Work to complete: The data must be given again in full, with no line altered.

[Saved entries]
______________________________
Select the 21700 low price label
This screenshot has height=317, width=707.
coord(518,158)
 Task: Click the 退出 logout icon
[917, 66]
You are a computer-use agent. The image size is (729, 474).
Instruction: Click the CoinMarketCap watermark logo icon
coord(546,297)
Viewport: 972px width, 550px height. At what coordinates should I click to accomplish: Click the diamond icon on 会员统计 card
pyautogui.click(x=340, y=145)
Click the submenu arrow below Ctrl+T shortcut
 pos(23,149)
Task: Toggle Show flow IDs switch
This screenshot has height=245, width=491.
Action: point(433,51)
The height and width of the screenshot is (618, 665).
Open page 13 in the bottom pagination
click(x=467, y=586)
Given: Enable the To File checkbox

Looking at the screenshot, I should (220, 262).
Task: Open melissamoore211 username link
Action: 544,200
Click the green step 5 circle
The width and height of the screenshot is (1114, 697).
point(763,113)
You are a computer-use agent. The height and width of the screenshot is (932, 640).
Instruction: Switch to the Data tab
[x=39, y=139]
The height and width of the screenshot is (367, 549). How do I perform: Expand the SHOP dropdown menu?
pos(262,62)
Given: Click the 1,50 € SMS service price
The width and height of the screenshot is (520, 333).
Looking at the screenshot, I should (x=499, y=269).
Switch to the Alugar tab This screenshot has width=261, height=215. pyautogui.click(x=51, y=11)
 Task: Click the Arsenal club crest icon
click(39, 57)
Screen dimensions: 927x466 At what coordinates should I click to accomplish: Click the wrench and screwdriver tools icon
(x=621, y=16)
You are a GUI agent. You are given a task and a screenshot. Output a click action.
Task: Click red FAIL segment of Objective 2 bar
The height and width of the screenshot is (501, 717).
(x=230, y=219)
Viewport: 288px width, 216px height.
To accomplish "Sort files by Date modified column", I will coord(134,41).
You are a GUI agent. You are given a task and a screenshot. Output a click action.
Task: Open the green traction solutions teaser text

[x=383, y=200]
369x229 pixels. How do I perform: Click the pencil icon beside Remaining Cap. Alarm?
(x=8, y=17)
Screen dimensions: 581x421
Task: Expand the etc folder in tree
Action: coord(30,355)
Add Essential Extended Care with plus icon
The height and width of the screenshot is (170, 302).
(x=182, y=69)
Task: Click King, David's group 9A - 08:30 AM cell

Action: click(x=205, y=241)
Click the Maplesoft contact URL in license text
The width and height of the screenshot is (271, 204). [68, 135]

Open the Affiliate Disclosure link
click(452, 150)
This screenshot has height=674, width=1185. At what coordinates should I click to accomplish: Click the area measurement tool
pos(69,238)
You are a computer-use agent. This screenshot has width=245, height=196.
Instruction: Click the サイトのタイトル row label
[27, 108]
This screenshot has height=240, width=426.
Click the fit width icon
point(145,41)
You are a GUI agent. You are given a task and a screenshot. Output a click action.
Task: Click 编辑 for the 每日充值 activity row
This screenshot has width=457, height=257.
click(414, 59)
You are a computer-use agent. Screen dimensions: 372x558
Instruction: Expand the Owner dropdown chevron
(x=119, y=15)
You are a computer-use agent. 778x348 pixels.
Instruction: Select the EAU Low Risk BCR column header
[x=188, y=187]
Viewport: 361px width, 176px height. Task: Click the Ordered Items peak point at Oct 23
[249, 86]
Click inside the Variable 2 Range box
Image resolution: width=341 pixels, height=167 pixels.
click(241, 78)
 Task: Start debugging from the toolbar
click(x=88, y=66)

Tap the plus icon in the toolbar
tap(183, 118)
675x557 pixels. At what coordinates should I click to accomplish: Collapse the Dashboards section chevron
______________________________
The answer:
Select the 21700 low price label
This screenshot has height=317, width=707.
coord(518,158)
 Task: Click the 退出 logout icon
[917, 66]
You are a computer-use agent. The image size is (729, 474).
Instruction: Click the CoinMarketCap watermark logo icon
coord(546,297)
Viewport: 972px width, 550px height. At what coordinates should I click to accomplish: Click the diamond icon on 会员统计 card
pyautogui.click(x=340, y=145)
Click the submenu arrow below Ctrl+T shortcut
 pos(23,149)
Task: Toggle Show flow IDs switch
This screenshot has height=245, width=491.
Action: point(433,51)
The height and width of the screenshot is (618, 665).
Open page 13 in the bottom pagination
click(x=467, y=586)
Given: Enable the To File checkbox

Looking at the screenshot, I should (220, 262).
Task: Open melissamoore211 username link
Action: 544,200
Click the green step 5 circle
The width and height of the screenshot is (1114, 697).
point(763,113)
You are a computer-use agent. The height and width of the screenshot is (932, 640).
Instruction: Switch to the Data tab
[x=39, y=139]
The height and width of the screenshot is (367, 549). How do I perform: Expand the SHOP dropdown menu?
pos(262,62)
Given: Click the 1,50 € SMS service price
The width and height of the screenshot is (520, 333).
Looking at the screenshot, I should (x=499, y=269).
Switch to the Alugar tab This screenshot has width=261, height=215. pyautogui.click(x=51, y=11)
 Task: Click the Arsenal club crest icon
click(39, 57)
Screen dimensions: 927x466 At what coordinates should I click to accomplish: Click the wrench and screwdriver tools icon
(x=621, y=16)
You are a GUI agent. You are given a task and a screenshot. Output a click action.
Task: Click red FAIL segment of Objective 2 bar
The height and width of the screenshot is (501, 717).
(x=230, y=219)
Viewport: 288px width, 216px height.
To accomplish "Sort files by Date modified column", I will coord(134,41).
You are a GUI agent. You are given a task and a screenshot. Output a click action.
Task: Open the green traction solutions teaser text

[x=383, y=200]
369x229 pixels. How do I perform: Click the pencil icon beside Remaining Cap. Alarm?
(x=8, y=17)
Screen dimensions: 581x421
Task: Expand the etc folder in tree
Action: coord(30,355)
Add Essential Extended Care with plus icon
The height and width of the screenshot is (170, 302).
(x=182, y=69)
Task: Click King, David's group 9A - 08:30 AM cell

Action: click(x=205, y=241)
Click the Maplesoft contact URL in license text
The width and height of the screenshot is (271, 204). [68, 135]

Open the Affiliate Disclosure link
click(452, 150)
This screenshot has height=674, width=1185. At what coordinates should I click to accomplish: Click the area measurement tool
pos(69,238)
You are a computer-use agent. This screenshot has width=245, height=196.
Instruction: Click the サイトのタイトル row label
[27, 108]
This screenshot has height=240, width=426.
Click the fit width icon
point(145,41)
You are a GUI agent. You are given a task and a screenshot. Output a click action.
Task: Click 编辑 for the 每日充值 activity row
This screenshot has width=457, height=257.
click(414, 59)
You are a computer-use agent. Screen dimensions: 372x558
Instruction: Expand the Owner dropdown chevron
(x=119, y=15)
You are a computer-use agent. 778x348 pixels.
Instruction: Select the EAU Low Risk BCR column header
[x=188, y=187]
Viewport: 361px width, 176px height. Task: Click the Ordered Items peak point at Oct 23
[249, 86]
Click inside the Variable 2 Range box
Image resolution: width=341 pixels, height=167 pixels.
click(241, 78)
 Task: Start debugging from the toolbar
click(x=88, y=66)

Tap the plus icon in the toolbar
tap(183, 118)
675x557 pixels. At what coordinates should I click to accomplish: Collapse the Dashboards section chevron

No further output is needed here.